$$ \ce{FeF2(s) <--> Fe^{2+}(aq) + 2F-(aq)} \hskip{2em} K_1=2\times 10^{-6} $$
$$ \ce{F-(aq) + H+(aq) <--> HF(aq)} \hskip{2em} K_2=1\times 10^3 $$
$$ \ce{FeF2(s) + 2H+(aq) <--> Fe^{2+}(aq) + 2HF(aq)} \hskip{2em} K_3=? $$
On the basis of the information above, the dissolution of \(\ce{FeF2(s)}\) in acidic solution is
The dissolution of \(\ce{FeF2(s)}\) in acidic solution is represented by the last reaction. We can determine if it is
thermodynamically favored by finding the value of \(K_3\).
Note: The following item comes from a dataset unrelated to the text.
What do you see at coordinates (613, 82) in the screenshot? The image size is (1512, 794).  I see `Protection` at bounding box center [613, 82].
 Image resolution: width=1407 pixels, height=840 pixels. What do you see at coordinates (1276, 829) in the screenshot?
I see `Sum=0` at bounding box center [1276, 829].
The following equilibrium equations can be written for the first two equations (remember that solids are not included in equilibrium equations).
$$ \ce{FeF2(s) <--> Fe^{2+}(aq) + 2F-(aq)} \hskip{2em} K_1=2\times 10^{-6} $$
$$ K_1 = [\ce{F-}]^2[\ce{Fe^{2+}}] $$
$$ \ce{F-(aq) + H+(aq) <--> HF(aq)} \hskip{2em} K_2=1\times 10^3 $$
$$ K_2 = \frac{[\ce{HF}]}{[\ce{H+}][\ce{F-}]} $$
We can also write an equilibrium equation for the third reaction:
$$ K_3 = \frac{[\ce{Fe^{2+}}][\ce{HF}]^2}{[\ce{H+}]^2} $$
\(K_3\) can be obtained from \(K_1\) and \(K_2\) the following way:
$$ K_3 = K_1\cdot K_2^2 $$
$$ \frac{[\ce{Fe^{2+}}][\ce{HF}]^2}{[\ce{H+}]^2} = [\ce{F-}]^2[\ce{Fe^{2+}}]\cdot\left(\frac{[\ce{HF}]}{[\ce{H+}][\ce{F-}]}\right)^2 $$
$$ \frac{[\ce{Fe^{2+}}][\ce{HF}]^2}{[\ce{H+}]^2} = [\ce{F-}]^2[\ce{Fe^{2+}}]\cdot \frac{[\ce{HF}]^2}{[\ce{H+}]^2[\ce{F-}]^2} $$
$$ \frac{[\ce{Fe^{2+}}][\ce{HF}]^2}{[\ce{H+}]^2} = \cancel{[\ce{F-}]^2}[\ce{Fe^{2+}}]\cdot \frac{[\ce{HF}]^2}{[\ce{H+}]^2\cancel{[\ce{F-}]^2}} $$
$$ \frac{[\ce{Fe^{2+}}][\ce{HF}]^2}{[\ce{H+}]^2} = \frac{[\ce{Fe^{2+}}][\ce{HF}]^2}{[\ce{H+}]^2} $$
Therefore,
$$ K_3 = K_1\cdot K_2^2 $$
$$ K_3 = (2\times 10^{-6}) \cdot (1\times 10^3)^2 $$
$$ K_3 = (2\times 10^{-6})\cdot(1\times 10^6) $$
$$ K_3 = 2 $$
Since \(K_3 \gt 1\), the forward reaction is favored.